The government no longer allows critiques of other faiths, even if done fairly and documented thoroughly. Freedom of speech guaranteed under our Charter in Canada does not extend to charities I was bluntly told.”

I hear concerned voices and understand those concerns. There is much speculation about the times but one thing is for sure; every time is a good time if we know what to do with it and every time is a good time to turn to the Bible. That is where we find comfort, encouragement and guidance to face the times in which we live.

Towards the end of the first century Christians were entering a time of persecution. We are told that Christian worship stood in stark opposition to the cult of emperor worship; churches were being warned of coming trials; Christians had already given their lives for the faith (Rev.2:13) and John had been banished to the penal colony of Patmos – a sort of Roman Guantanamo Bay – for his missionary activity. It was there that he received his great vision of Jesus, of what is and of what was later to come to pass (Rev.1:19).

In this vision we learn three things about Jesus:

“Jesus is Lord of Glory” (Rev.1:13-17a)

In his vision John sees “one like a son of man”, Jesus’ term for himself (Mk.8:31), reflecting his humanity. But this vision showed Jesus in all his glory and divinity, wearing “a robe reaching down to his feet and a gold sash”, symbolic of his role as our high priest (Heb.4:14); having hair “white like wool” symbolic of his infinite wisdom; eyes “like blazing fire”, symbolising penetrating insight. “Out of his mouth,” we are told, “came a sharp double-edged sword”, symbolising his judgement (c.f. Heb.4:12). The one who came and shared fully in our humanity was now glorified, “with the glory I had with you before the world began.” (Jn.17:5) Is it any wonder that John “fell at his feet as though dead”?

“Jesus is Lord of Life and Death” (Rev.1:17b-18)

In a statement that is a comfort and encouragement to every Christian and the heart of the Gospel message Jesus declared:

“Do not be afraid. I am the First and the Last. I am the Living One; I was dead, and behold I am alive forever and ever! And I hold the keys of death and Hades.”

Jesus has defeated our great enemy and now holds the keys to death, from which he will release us, and life, which he gives all those who trust in the One who sent him (Jn.5:24).

“Jesus is Lord of His Church” (Rev.1:19-20)

The seven stars he holds are probably the spirits of the churches and the lamp stands are the churches to which John is writing. Jesus holds each in his hands and, significantly, he is described as “among the lamp stands” (Rev.1:13). It is Jesus’ church and he is intimately involved with his church and all things are in his control, even though now, on Patmos, John does not see it. So with us; we see the difficulties facing the church and can lose sight of who is Lord of Glory, of Life and Death and of the Church.

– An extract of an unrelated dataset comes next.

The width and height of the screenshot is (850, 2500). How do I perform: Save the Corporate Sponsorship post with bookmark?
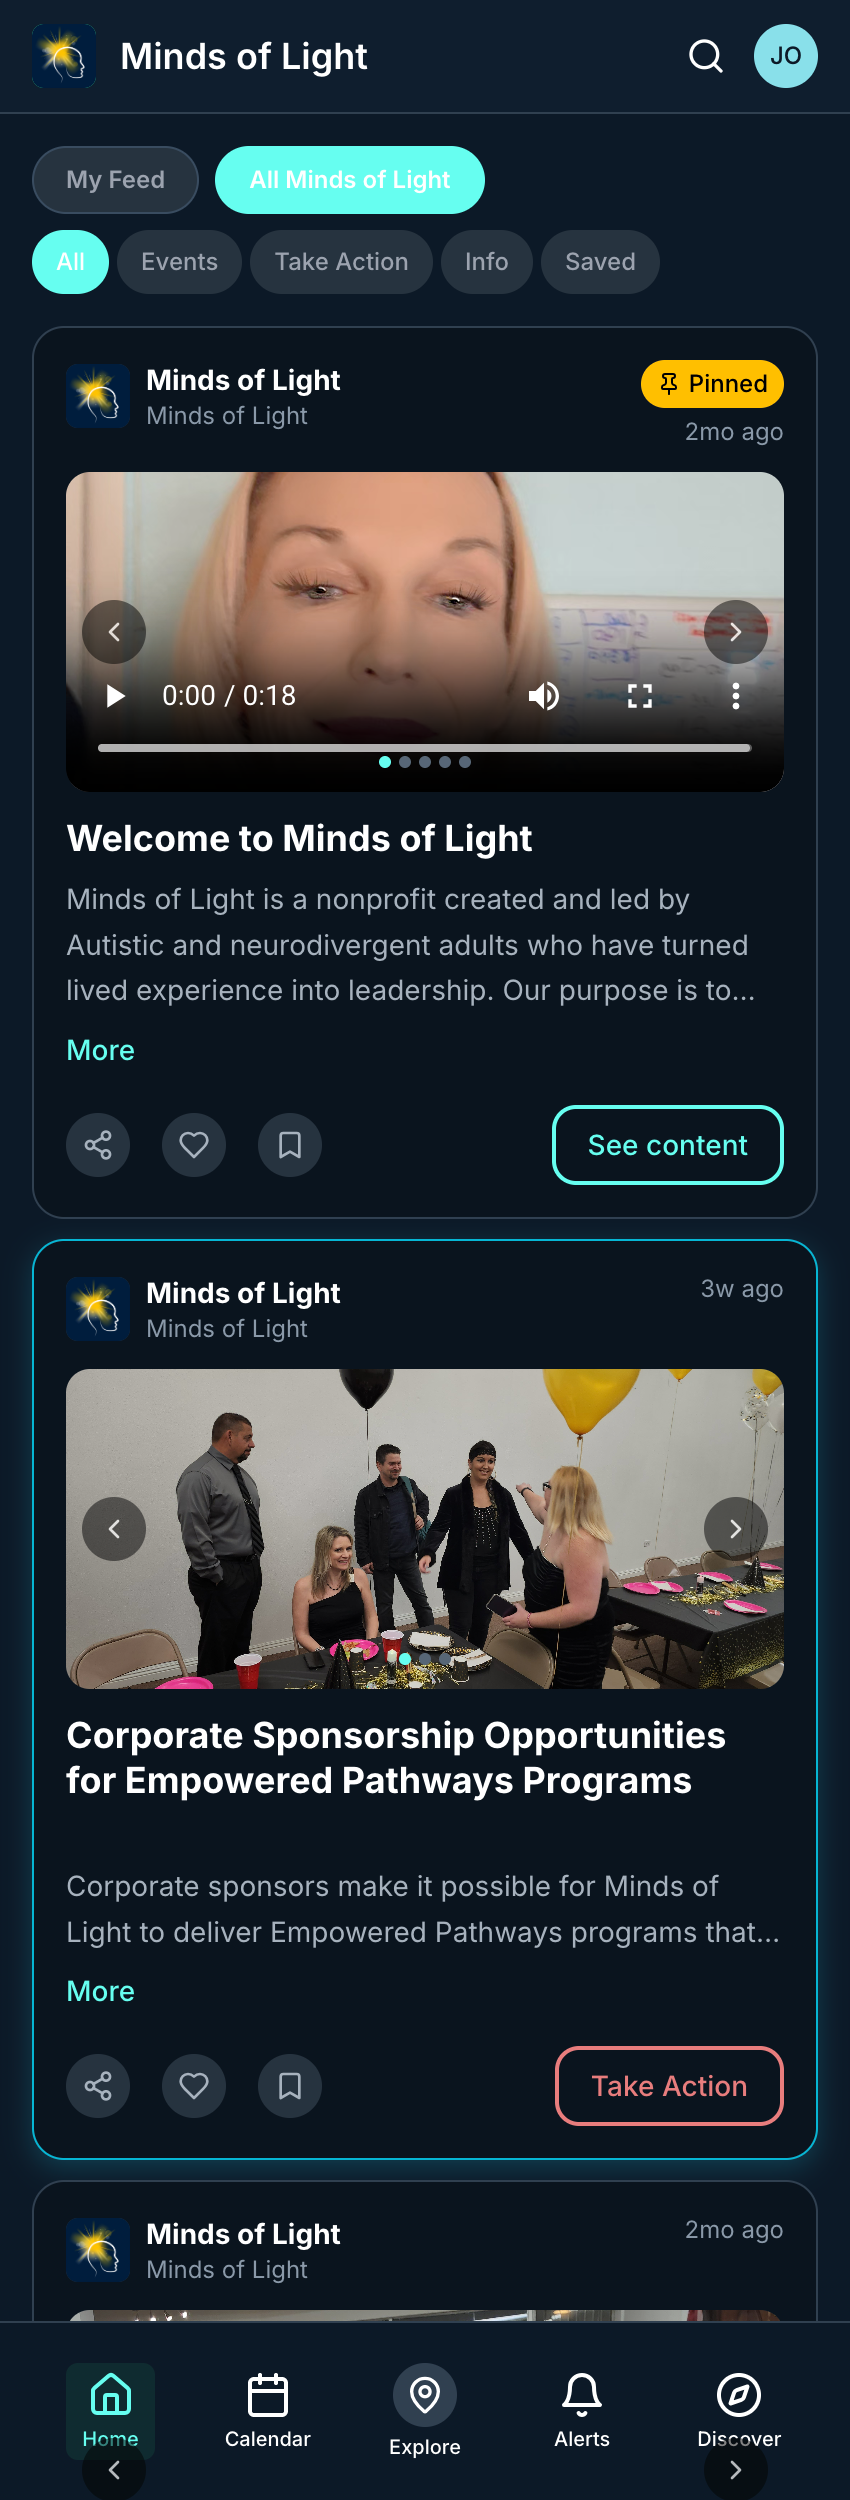coord(290,2086)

John tells us that all this happened when, “On the Lord’s Day I was in the Spirit” (Rev.1:10). It is said that “In Patmos we suffer; in the Spirit we reign” and we need to take away from this that wonderful truth. Twice Jesus told John to “Write what you see” (Rev.1:11, 19) and I am reminded of the words of Jesus to Thomas:

“Because you have seen me, you have believed; blessed are those who have not seen and yet have believed” (Jn.20:29)

Do we believe the report of those who have seen? Do we appreciate the care with which Jesus told them to “write what you have seen” and then preserved that report for us? Do we look at these things and remember that “In this world you will have trouble. But take heart! I have overcome the world” (Jn.16:33)?

These are increasingly difficult times but - Jesus is Lord!